BTW, the generated image is not good and seems to have mode collapse (64 different noises but the generated 64 images are almost same). I guess the current gamma parameter prefers reconstruction to generation from the noise. There is a same discussion below. Is it correct?

https://github.com/JeremyCCHsu/tf-vaegan#discussion The gamma parameter in Eq. (9) is a trade-off between style and content as mentioned in the paper. In my experiment, if gamma is set too small (such as 1e-5), the content could be lost, thus unable to reconstruct the input. However, random sampls directly generated from the latent space were realistic in this case. Setting gamma to a larger value (say, 0.1), we ended up with a good reconstruction, but the random samples could be less reasonable to the eyes.

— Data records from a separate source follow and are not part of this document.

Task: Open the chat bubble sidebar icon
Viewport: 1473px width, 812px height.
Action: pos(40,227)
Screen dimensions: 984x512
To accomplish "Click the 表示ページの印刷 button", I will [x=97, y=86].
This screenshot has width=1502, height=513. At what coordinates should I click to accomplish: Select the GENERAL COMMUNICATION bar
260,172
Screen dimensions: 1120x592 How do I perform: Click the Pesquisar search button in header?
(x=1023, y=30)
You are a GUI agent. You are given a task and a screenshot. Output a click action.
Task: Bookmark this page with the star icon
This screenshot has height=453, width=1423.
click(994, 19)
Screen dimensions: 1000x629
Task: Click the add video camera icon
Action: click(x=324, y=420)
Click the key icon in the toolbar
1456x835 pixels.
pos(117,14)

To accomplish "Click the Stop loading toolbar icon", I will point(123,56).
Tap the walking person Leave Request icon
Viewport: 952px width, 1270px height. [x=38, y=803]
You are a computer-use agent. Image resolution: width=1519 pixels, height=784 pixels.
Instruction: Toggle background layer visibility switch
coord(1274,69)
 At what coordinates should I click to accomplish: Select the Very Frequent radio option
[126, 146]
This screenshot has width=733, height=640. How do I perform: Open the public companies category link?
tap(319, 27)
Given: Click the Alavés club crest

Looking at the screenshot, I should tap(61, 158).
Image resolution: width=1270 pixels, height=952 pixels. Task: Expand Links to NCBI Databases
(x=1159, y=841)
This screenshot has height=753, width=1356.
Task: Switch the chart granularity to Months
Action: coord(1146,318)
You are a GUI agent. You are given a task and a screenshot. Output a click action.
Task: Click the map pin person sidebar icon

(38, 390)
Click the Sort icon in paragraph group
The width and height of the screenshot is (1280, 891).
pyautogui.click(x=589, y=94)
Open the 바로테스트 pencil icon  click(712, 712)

a514514772 commented 6 years ago

Hi @jessejchuang ,

Yes, exactly.

You can try gamma * rec_loss + KLD to see the difference.

jessejchuang commented 6 years ago

Hi TA,

Many thanks for the feedback. I estimate I've spent several thousands of NTD in M$ Azure in the past week. I'm going to stop Lab3 here and go to do the other works from my boss.

BTW, your sample code is good but a little different from ours. Everyone has his/her own coding style. I think it's fine but I would like to consult you about whether the following coding concept is OK.

[1] Save unnecessary backward pass in training discriminator.

Do you think adding detach() is a better way? image

[2] In training decoder, errD_real can be removed?

image

[3] Is it better for discriminator to return both sigmoid and l2 norm together instead of forward passing the same network twice?

image

Return sigmoid and l2 norm together. Remove similarity function.

image

a514514772 commented 6 years ago

Hi @jessejchuang ,

In terms of coding and experiences, you must deserve to be learned by me.

For [1] and [3], yes.

For [2], you can do it, too. The reason I keep errD_real is to see the min-max loss of GAN. The summation of the loss of discriminator and generator should be zero, so I want to check what happened to the loss if I updated the discriminator.

Thanks

jessejchuang commented 6 years ago

Hi TA,

Thanks for prompt reply. Got your original design idea now.